In opdracht van de Commissie van Onderwijs werden in 1828 200 scholen in de provincie Groningen aangeschreven met het verzoek om enige vragen over hun dorp te beantwoorden. Maar liefst 177 schoolmeesters hebben geantwoord. De vragen werden aan de schoolmeester voorgelegd, omdat hij immers iemand was die alles weet en ieder geval goed kan vertellen.
Het doel van de vragen was om deze informatie te verzamelen, waarmee schoolopziener Nicolaus Westendorp een geologische en topografische kaart van de provincie kon samenstellen.
Bijna alle originele schoolmeestersrapporten zijn bewaard gebleven en zijn in het Rijksarchief in Groningen. De rapporten zijn nu online in te zien op www.Groningerarchieven.nl onder Bronbewerking.
Welke schoolmeester uit Doezum heeft de vragen beantwoord?

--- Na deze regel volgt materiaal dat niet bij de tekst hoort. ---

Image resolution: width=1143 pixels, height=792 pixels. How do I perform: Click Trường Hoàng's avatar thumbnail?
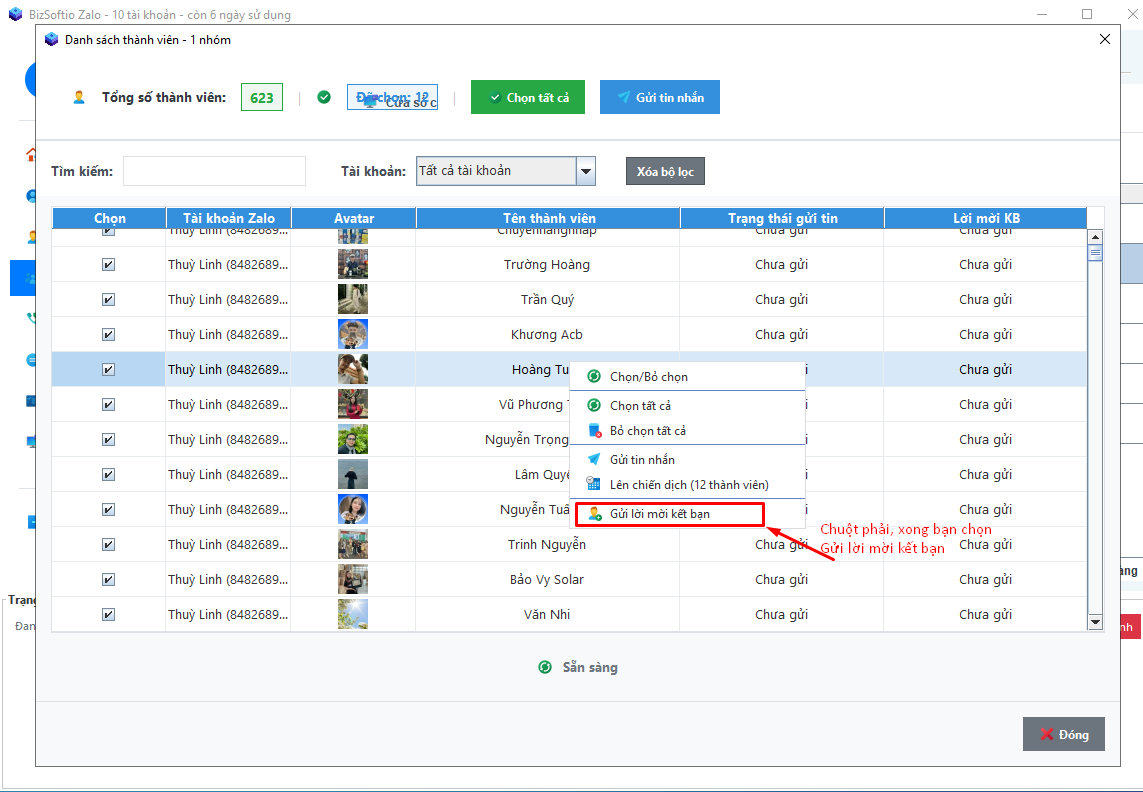[x=352, y=265]
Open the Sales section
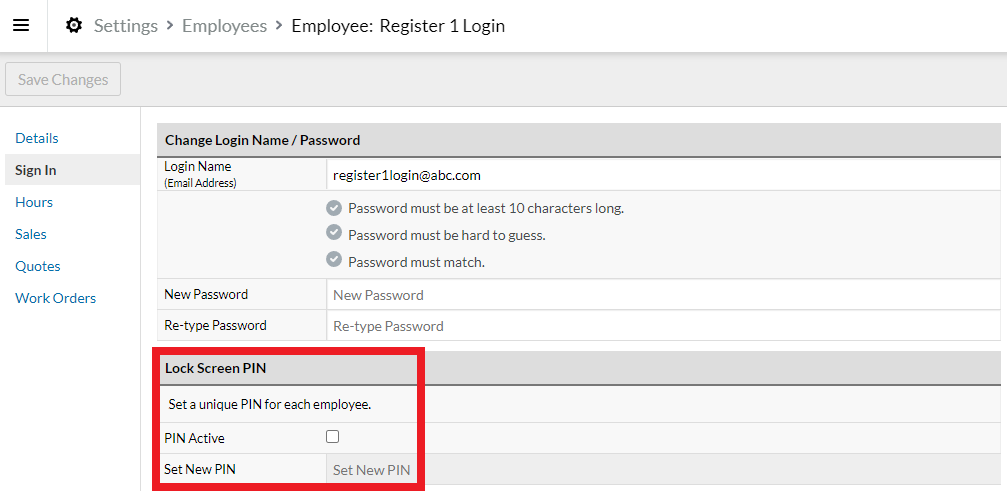 31,234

Dat was Jacob Haatjes Smid. Hij is geboren op 16 juli 1775 te Tolbert en werd in 1802 schoolmeester te Doezum aan de Openbare Lagere School. Hij is getrouwd met Feike Jans Schripsema uit Lutjegast op 7-11-1811. Hun dochter werd geboren op 7-12-1813 te Doezum, genaamd Martje Jakobs Smid. Ook was hij administrerend kerkvoogd.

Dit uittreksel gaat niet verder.